* Exercise description *
Give back the whole listing exactly as it is written.

* Given records *
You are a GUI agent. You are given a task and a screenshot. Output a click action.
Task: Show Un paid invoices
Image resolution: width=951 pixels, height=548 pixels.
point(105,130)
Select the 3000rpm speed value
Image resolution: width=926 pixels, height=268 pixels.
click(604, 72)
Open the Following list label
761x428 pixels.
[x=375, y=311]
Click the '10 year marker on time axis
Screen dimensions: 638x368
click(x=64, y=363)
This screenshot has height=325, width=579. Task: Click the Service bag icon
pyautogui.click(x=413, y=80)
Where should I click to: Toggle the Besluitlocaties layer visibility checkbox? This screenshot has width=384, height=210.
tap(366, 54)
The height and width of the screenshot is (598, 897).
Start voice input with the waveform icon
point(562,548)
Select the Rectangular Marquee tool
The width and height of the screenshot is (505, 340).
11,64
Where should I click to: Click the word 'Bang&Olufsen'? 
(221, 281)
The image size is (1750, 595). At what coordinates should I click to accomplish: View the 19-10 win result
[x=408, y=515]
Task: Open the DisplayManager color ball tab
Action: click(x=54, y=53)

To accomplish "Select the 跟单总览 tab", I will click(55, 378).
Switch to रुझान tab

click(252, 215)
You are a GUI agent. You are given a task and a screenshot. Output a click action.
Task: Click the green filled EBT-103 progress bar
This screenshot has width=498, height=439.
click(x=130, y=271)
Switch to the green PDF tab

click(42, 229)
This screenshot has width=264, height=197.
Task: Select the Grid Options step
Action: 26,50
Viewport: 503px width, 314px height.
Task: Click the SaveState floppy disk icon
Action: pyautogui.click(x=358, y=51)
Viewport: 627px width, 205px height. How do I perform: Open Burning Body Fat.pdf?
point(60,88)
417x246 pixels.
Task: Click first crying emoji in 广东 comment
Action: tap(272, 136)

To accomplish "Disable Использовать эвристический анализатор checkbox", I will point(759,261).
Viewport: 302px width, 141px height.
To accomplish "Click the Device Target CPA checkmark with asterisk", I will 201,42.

* Solution to the exercise *
You are a GUI agent. You are given a task and a screenshot. Output a click action.
Task: Show Un paid invoices
Image resolution: width=951 pixels, height=548 pixels.
point(105,130)
Select the 3000rpm speed value
Image resolution: width=926 pixels, height=268 pixels.
click(604, 72)
Open the Following list label
761x428 pixels.
[x=375, y=311]
Click the '10 year marker on time axis
Screen dimensions: 638x368
click(x=64, y=363)
This screenshot has height=325, width=579. Task: Click the Service bag icon
pyautogui.click(x=413, y=80)
Where should I click to: Toggle the Besluitlocaties layer visibility checkbox? This screenshot has width=384, height=210.
tap(366, 54)
The height and width of the screenshot is (598, 897).
Start voice input with the waveform icon
point(562,548)
Select the Rectangular Marquee tool
The width and height of the screenshot is (505, 340).
11,64
Where should I click to: Click the word 'Bang&Olufsen'? 
(221, 281)
The image size is (1750, 595). At what coordinates should I click to accomplish: View the 19-10 win result
[x=408, y=515]
Task: Open the DisplayManager color ball tab
Action: click(x=54, y=53)

To accomplish "Select the 跟单总览 tab", I will click(55, 378).
Switch to रुझान tab

click(252, 215)
You are a GUI agent. You are given a task and a screenshot. Output a click action.
Task: Click the green filled EBT-103 progress bar
This screenshot has width=498, height=439.
click(x=130, y=271)
Switch to the green PDF tab

click(42, 229)
This screenshot has width=264, height=197.
Task: Select the Grid Options step
Action: 26,50
Viewport: 503px width, 314px height.
Task: Click the SaveState floppy disk icon
Action: pyautogui.click(x=358, y=51)
Viewport: 627px width, 205px height. How do I perform: Open Burning Body Fat.pdf?
point(60,88)
417x246 pixels.
Task: Click first crying emoji in 广东 comment
Action: tap(272, 136)

To accomplish "Disable Использовать эвристический анализатор checkbox", I will point(759,261).
Viewport: 302px width, 141px height.
To accomplish "Click the Device Target CPA checkmark with asterisk", I will 201,42.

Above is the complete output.